Search code examples
xmlbashshellcsvsed

Edit folder and xml files at once with comma delimited csv using sed


I'm trying to write a Bash script to change an XML file name and contents within this XML file for over 500 different folders. A member of the community helped with the first iteration of this wonderful script.

I'd prefer to use the sed command for this process with a Bash script instead of using xmlstarlet as I don't want to install it on this VM. The directory is a little annoying as I'm trying to change a few things at the same time.

This is an example of a file to be modified:

/var/opt/FTPserver/users/MainUsers/junk/VFS/junk2.xml
                                   ^^^^     ^^^^^

With junk2.xml containing a line:

<url>file://home/FTPserver/Customer/junk2/</url>
                                    ^^^^^

I would like to rename the file to the following:

/var/opt/FTPserver/users/MainUsers/junk/VFS/treasure.xml
                                   ^^^^     ^^^^^^^^

With newly named treasure.xml containing the modified line:

<url>file://home/FTPserver/Customer/treasure/</url>
                                    ^^^^^^^^

The customerlogin.csv is comma delimited with column oldStr = junk and column midStr = junk2 and column newStr = treasure as my test example.

CSV Example

junk,junk2,treasure
help,helpful,helping
old,middle,new
dog,dog,cat
dir='/var/opt/FTPserver/users/MainUsers/' 
while IFS=, read -r oldStr midStr newStr; do 
       oldFile="$dir/$oldStr/VFS/${midStr}.xml" 
       newFile="$dir/$oldStr/VFS/${newStr}.xml" 

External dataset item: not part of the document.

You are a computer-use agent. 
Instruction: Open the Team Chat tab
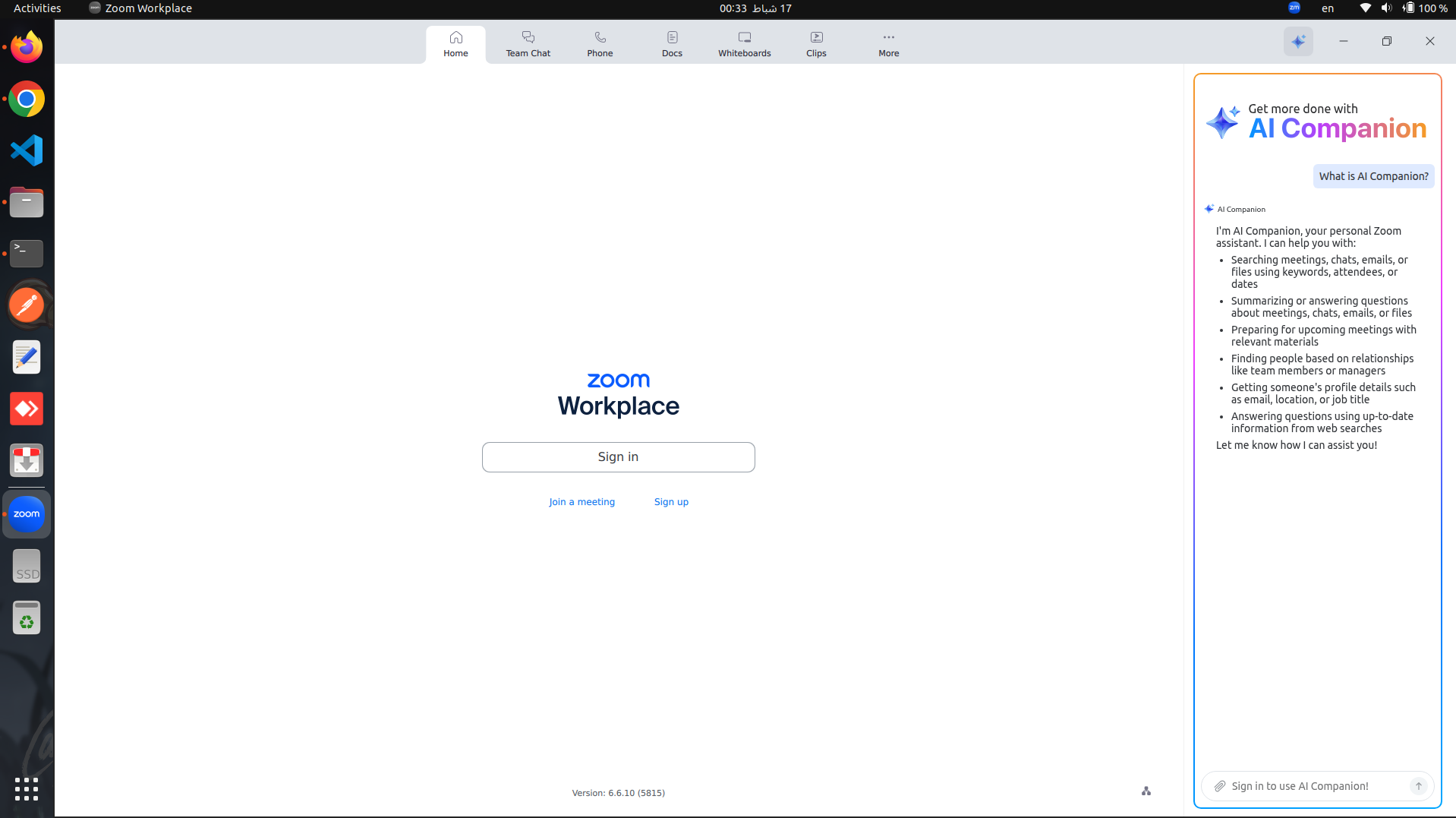(528, 44)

    if [[ -f "$oldFile" ]] && [[ ! -f "$newFile" ]]; 
    then
        sed "s:/$midStr/:/$newStr/:" "$oldFile" > "$newFile" && 
        rm -f "$oldFile" 
    fi 
done < customerlogin.csv

When I run the script, it works exactly how I would like if all three columns are different names. However, if Column A (oldStr) and Column B (midStr) happen to have the same value such as (dog) & (dog), the XML file name will change to cat but the XML contents remain unchanged as dog.

Result I recieve if (oldStr) value equals (midStr)

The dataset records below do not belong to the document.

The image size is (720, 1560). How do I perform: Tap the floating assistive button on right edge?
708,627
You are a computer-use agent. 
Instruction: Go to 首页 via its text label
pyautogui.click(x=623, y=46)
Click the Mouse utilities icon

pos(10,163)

/var/opt/FTPserver/users/MainUsers/dog/VFS/cat.xml
                                   ^^^     ^^^
<url>file://home/FTPserver/Customer/dog</url>
                                    ^^^

Result I recieve if (oldStr) value does not equal (midStr)

/var/opt/FTPserver/users/MainUsers/help/VFS/helpful.xml
                                   ^^^^     ^^^^^^^
<url>file://home/FTPserver/Customer/helping</url>
                                    ^^^^^^^

I'm not sure what is causing this and how I would go about fixing it.


Solution

  • Your regexp is looking for /dog/ but your XML files have /dog< instead (note the absence of a / between /dog and </url>):

    <url>file://home/FTPserver/Customer/dog</url>
    

    so that regexp won't match regardless of whether $oldStr == $midStr or not (and so it's not true that helpful is becoming helping in the file as you show).

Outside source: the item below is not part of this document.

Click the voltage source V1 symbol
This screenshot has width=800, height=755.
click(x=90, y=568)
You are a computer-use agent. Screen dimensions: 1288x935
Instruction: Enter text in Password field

    In your previous question when trying to match /junk/ you had input files that looked like (note the / between /junk and </url>):

    <url>file://home/FTPserver/Customer/junk/</url>
    

    so if your current XML files followed that same format now then the file would look like (note the / now between /dog and </url>):

    <url>file://home/FTPserver/Customer/dog/</url>
    

    so /dog/ would be present, match the regexp, and be replaced.

    If there may or may not be a / before the <, but there's always the <, in the files you want to modify then change this:

    sed "s:/$midStr/:/$newStr/:"
    

    to this, using GNU or BSD sed for -E:

    sed -E "s:/$midStr(/?<):/$newStr\1:"